(Sharecast News) - Cloud computing company Iomart said on Tuesday that its full-year results were set to be in line with market expectations, as renewals levels improved in the second half.

For the year to the end of March 2022, it expects to report revenue of around £103m, versus £111.9m a year earlier, adjusted EBITDA of £38m, down from £41.4m and adjusted pre-tax profit of about £17m, compared to £19.6m a year earlier.

Iomart said its strong profit margins remain stable, with adjusted EBITDA and adjusted pre-tax profit at 36.7% and 16.8% of revenue, respectively, versus 37% and 17.5% the year before.

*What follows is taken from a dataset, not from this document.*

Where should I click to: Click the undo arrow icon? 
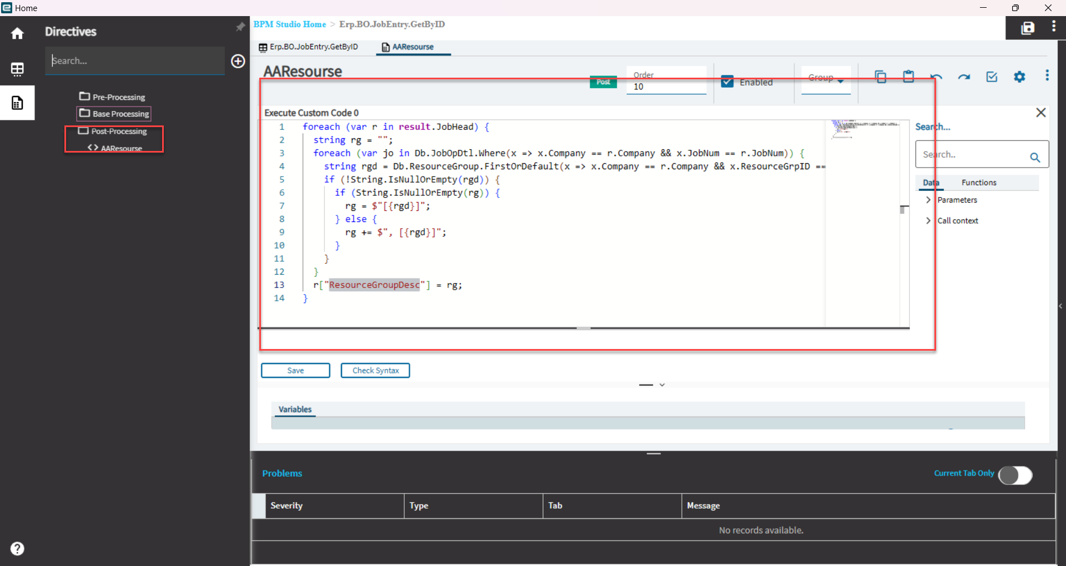936,77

Cash generation continues to be strong, it said, with year-end net debt expected to be around £43m, compared to £54.6m as at 31 March 2021, reducing ahead of expectations. This represents a net debt to adjusted EBITDA ratio of 1.1 times, versus 1.3 at the end of last March.

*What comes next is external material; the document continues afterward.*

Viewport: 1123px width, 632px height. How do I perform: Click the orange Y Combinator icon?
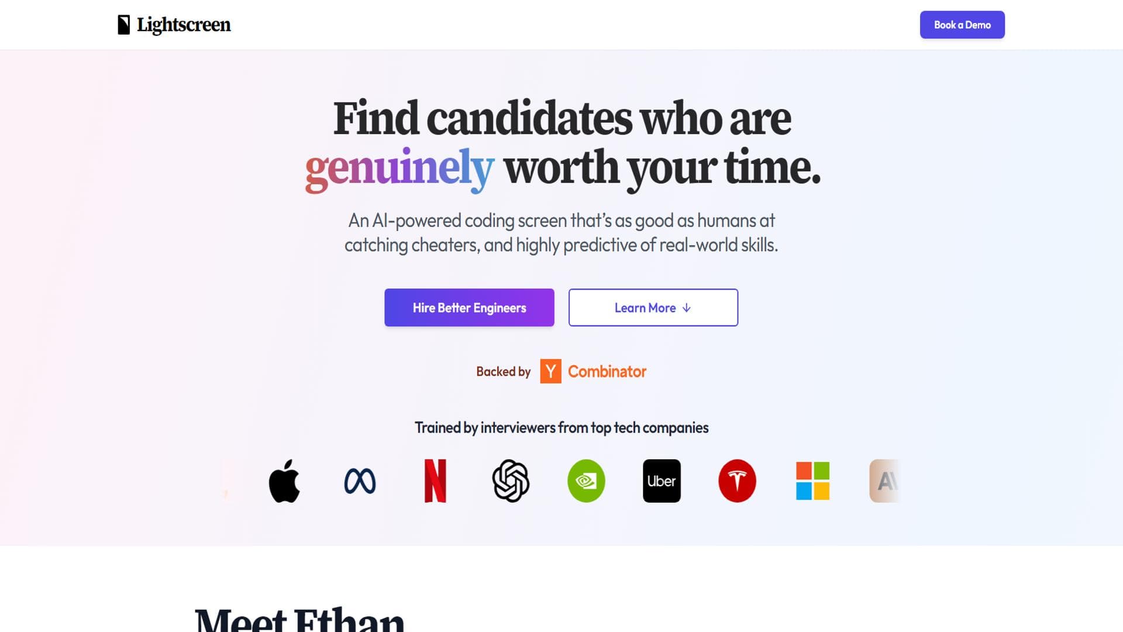550,372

"The board is pleased that renewal levels have improved in the second half, meaning that recurring revenue, which is circa 93% of full-year group revenue, was more stable in the second half," it said.

"The inflationary pressures being experienced across the UK business market are being monitored and addressed. The group has made good progress in the development and execution of its growth strategy. The year has seen the launch of several new service offerings, the creation of a strategic cyber-security partnership, and continued investments across sales and marketing."

At 0850 BST, the shares were up 8.3% at 178.00p.